Major histocompatibility complex class II expression by intrinsic renal cells is required for crescentic glomerulonephritis

Abstract

The requirement for major histocompatibility complex class II (MHC II) to initiate immune renal injury was studied in a murine model of CD4(+) T cell-dependent crescentic glomerulonephritis (GN). C57BL/6 (MHC II+/+) mice developed crescentic GN with glomerular CD4(+) T cell infiltration and renal injury, in response to a nephritogenic antigen (sheep globulin) planted on their glomerular basement membrane. MHC II-deficient C57BL/6 mice (MHC II-/-) did not develop crescentic GN, CD4(+) T cell infiltration, or injury, indicating that this form of immune glomerular injury is MHC II dependent. The requirement for MHC II expression by intrinsic renal cells was studied in chimeric mice, which expressed MHC II on bone marrow-derived cells and in the thymus, but not in the kidneys.
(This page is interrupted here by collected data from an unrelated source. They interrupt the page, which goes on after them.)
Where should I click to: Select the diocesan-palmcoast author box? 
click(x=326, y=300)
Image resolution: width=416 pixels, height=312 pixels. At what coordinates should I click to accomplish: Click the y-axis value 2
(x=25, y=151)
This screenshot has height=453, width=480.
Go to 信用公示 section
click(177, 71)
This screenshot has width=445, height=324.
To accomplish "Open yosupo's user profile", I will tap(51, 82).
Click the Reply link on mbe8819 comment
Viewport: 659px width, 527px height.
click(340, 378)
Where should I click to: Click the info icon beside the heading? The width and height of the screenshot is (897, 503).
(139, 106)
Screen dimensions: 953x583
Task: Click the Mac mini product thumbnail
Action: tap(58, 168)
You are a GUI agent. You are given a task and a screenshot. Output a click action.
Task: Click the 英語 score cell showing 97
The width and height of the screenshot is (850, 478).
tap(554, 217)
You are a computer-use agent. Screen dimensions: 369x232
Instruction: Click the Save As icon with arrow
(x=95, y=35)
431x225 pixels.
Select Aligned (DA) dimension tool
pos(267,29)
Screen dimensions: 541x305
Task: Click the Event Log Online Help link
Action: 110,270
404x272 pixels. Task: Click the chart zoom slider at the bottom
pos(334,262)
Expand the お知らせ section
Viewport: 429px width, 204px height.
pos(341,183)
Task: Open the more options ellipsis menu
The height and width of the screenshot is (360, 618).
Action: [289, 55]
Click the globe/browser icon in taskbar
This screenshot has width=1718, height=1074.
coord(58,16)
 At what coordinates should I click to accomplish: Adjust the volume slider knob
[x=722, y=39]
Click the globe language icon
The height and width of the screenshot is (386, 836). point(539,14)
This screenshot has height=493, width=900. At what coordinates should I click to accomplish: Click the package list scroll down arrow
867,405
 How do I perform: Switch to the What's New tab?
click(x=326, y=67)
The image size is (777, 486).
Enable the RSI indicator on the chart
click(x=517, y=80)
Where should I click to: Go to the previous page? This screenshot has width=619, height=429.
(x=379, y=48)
These chimeric mice had normal T and B cell populations and MHC II expression in their spleens and lymph nodes and developed an immune response to systemically and cutaneously administered sheep globulin. However, they did not develop crescentic GN, CD4(+) T cell infiltration, or renal injury in response to the sheep globulin planted in their glomeruli. These studies demonstrate that interaction of CD4(+) T cells with intrinsic renal cells expressing MHC II is required for development of cell-mediated immune renal injury.

Figure 1

Histological appearance of the glomerular lesions, 21 d after anti-GBM globulin administration, in C57BL/6 (A), MHCII^−/− (B), B6→ B6 (control) chimeric (C), and B6→ MHCII^−/− chimeric mice (D). Periodic acid-Schiff stain, original magnification ×250.

Figure 2

Proteinuria and creatinine clearance in normal (light gray bars) C57BL/6 (B6) and MHCII^−/− mice, and 21 d after anti-GBM globulin administration (dark gray bars). *Significantly different from baseline values. **Significantly different from WT mice with GN.

Figure 3

Flow cytometry profiles demonstrating expression of MHC II on splenic and LN cells from normal C57BL/6 and MHCII^−/− mice, and B6→ MHCII^−/− and B6→ B6 mice with GN. Vertical dashed lines, Upper limit for background fluorescence.

Figure 4

Proteinuria and creatinine clearance in B6→ B6 (control) and B6→ MHCII^−/− chimeric mice, 21 d after anti-GBM globulin. *Significantly different from baseline values. **Significantly different from B6 mice with GN.